§ EXERCISE MATERIAL:
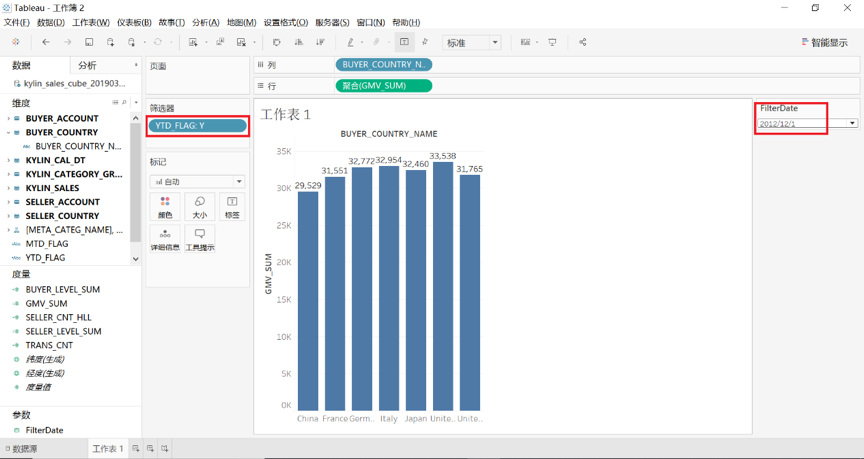Collapse the BUYER_COUNTRY dimension folder
The height and width of the screenshot is (459, 864).
pos(9,132)
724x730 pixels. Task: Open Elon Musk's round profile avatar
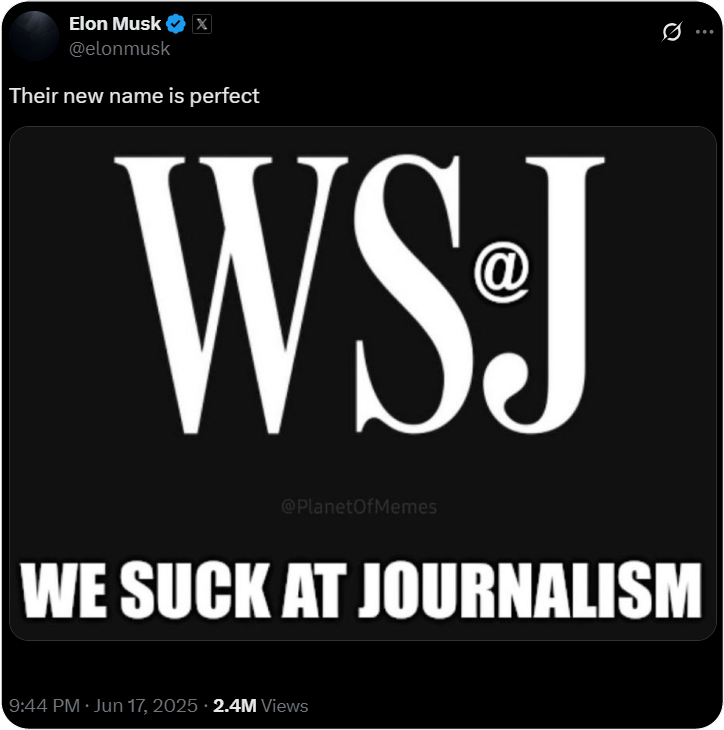34,35
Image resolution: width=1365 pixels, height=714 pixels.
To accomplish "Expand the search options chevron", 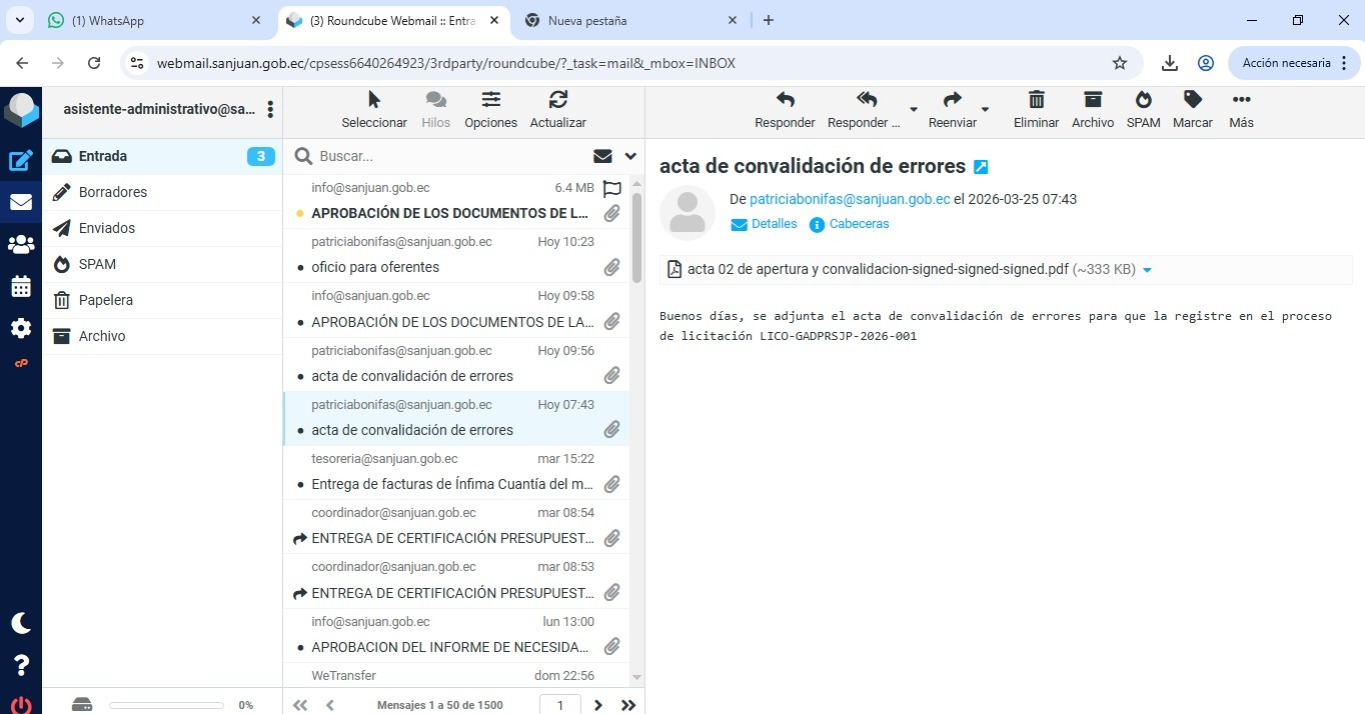I will click(x=630, y=156).
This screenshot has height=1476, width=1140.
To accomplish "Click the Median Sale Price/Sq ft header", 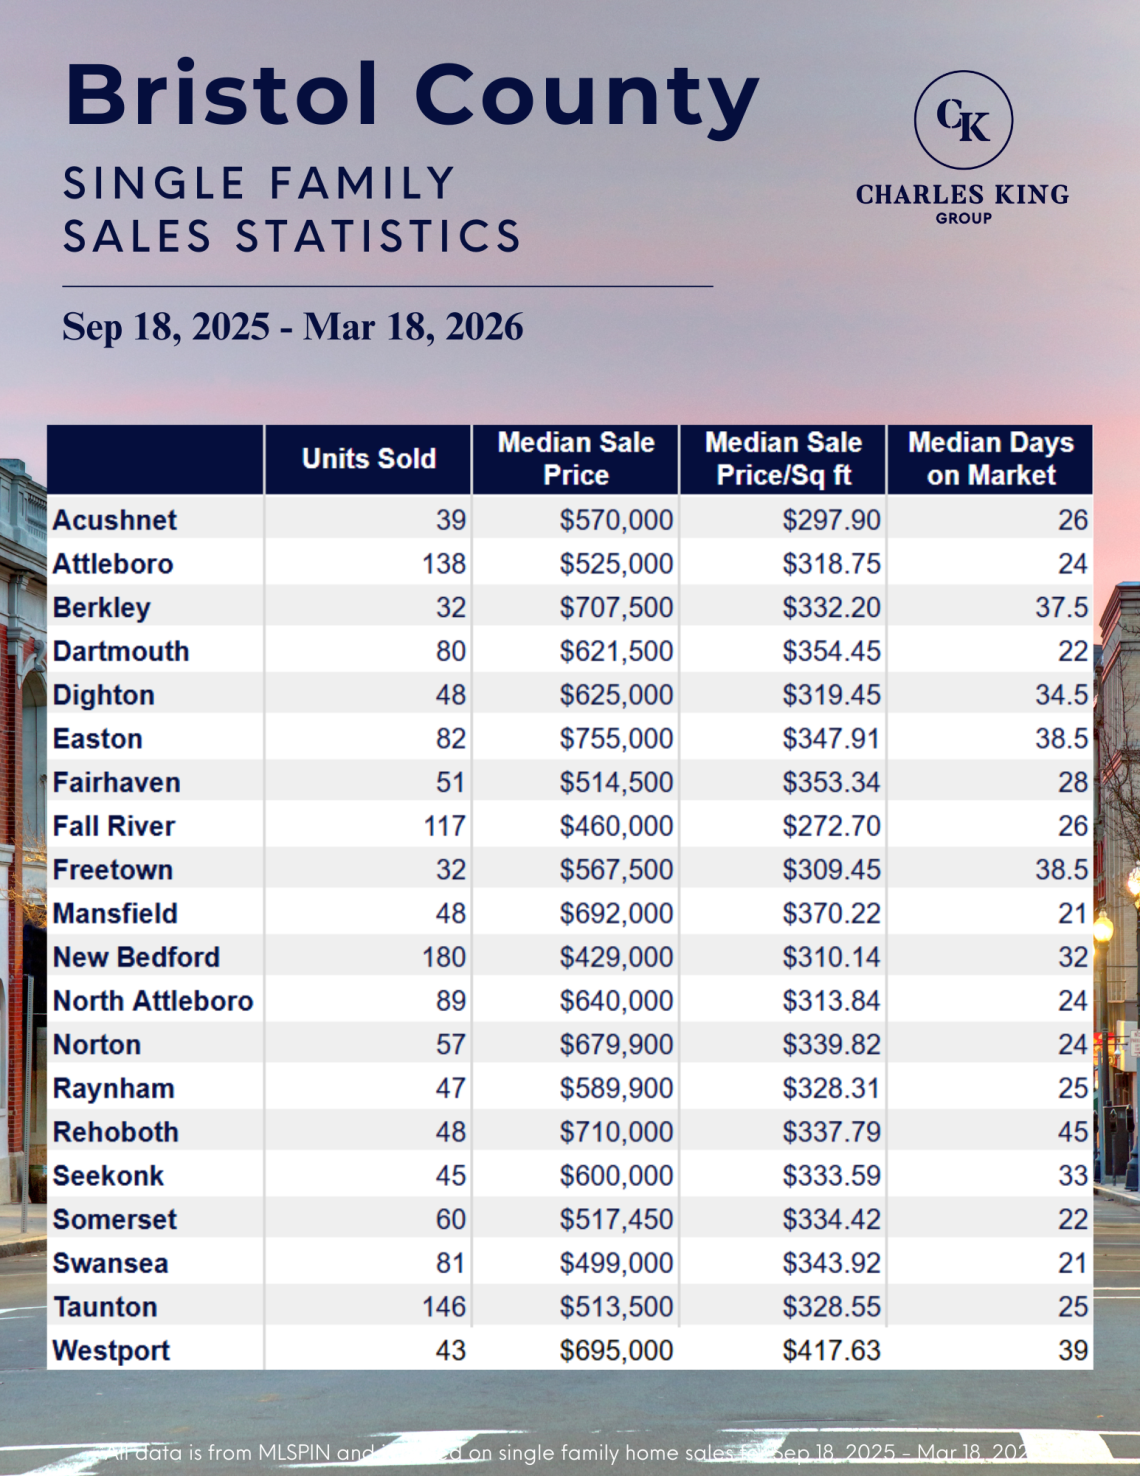I will [783, 459].
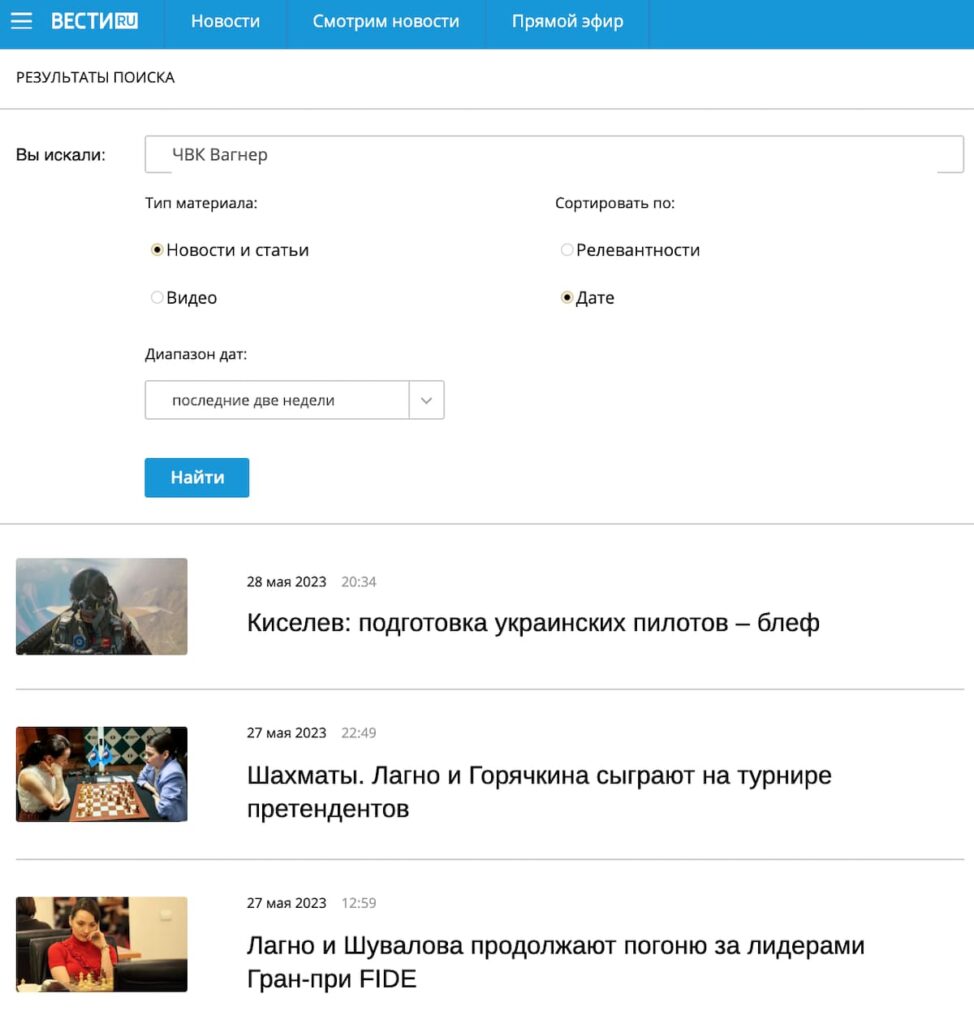This screenshot has width=974, height=1024.
Task: Click the Вести.Ru logo
Action: (94, 21)
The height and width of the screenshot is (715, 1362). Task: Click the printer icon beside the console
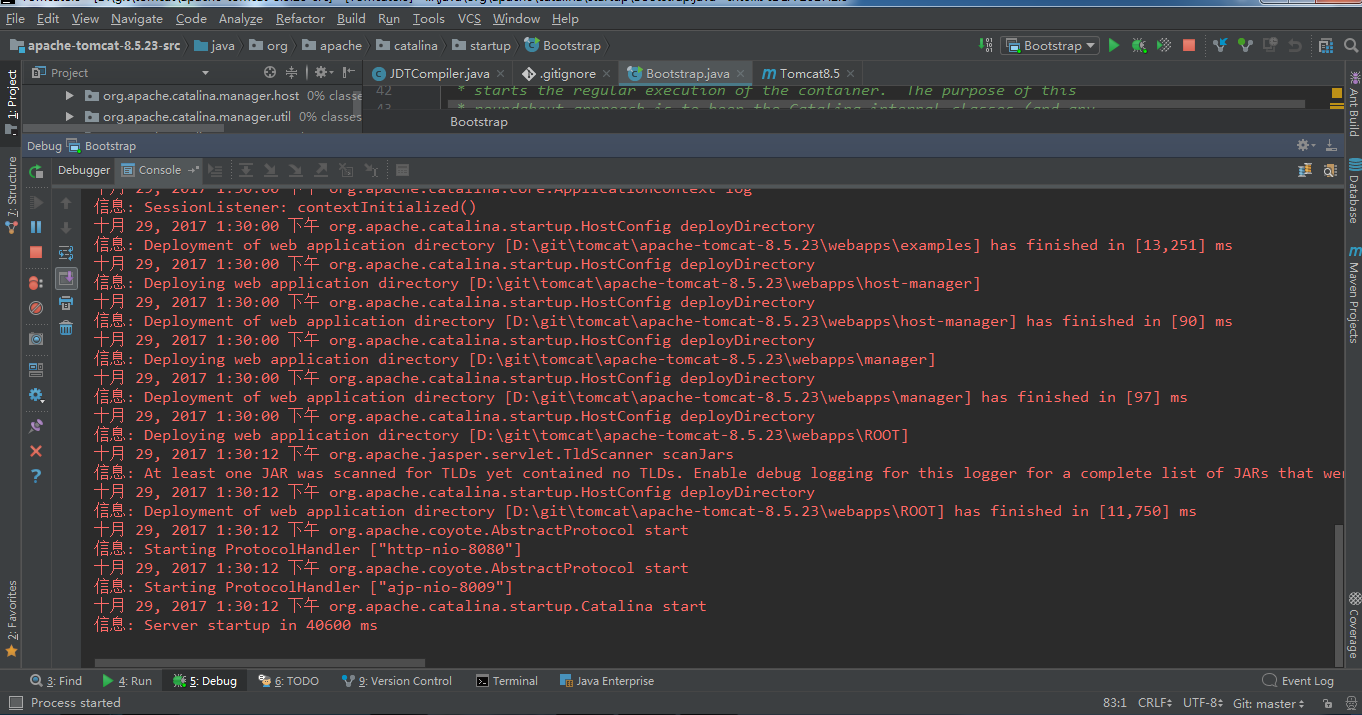click(x=66, y=303)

§ THE REQUEST: Please convert the listing into a Markdown table with the columns "Row" and "Listing line", from the line with "The height and width of the screenshot is (715, 1362)." up to and including the final line of the listing, leaving out blank lines and pictures.

§ WRITTEN RESPONSE:
| Row | Listing line |
|---|---|
| 1 | The height and width of the screenshot is (715, 1362). Task: Click the printer icon beside the console |
| 2 | click(x=66, y=303) |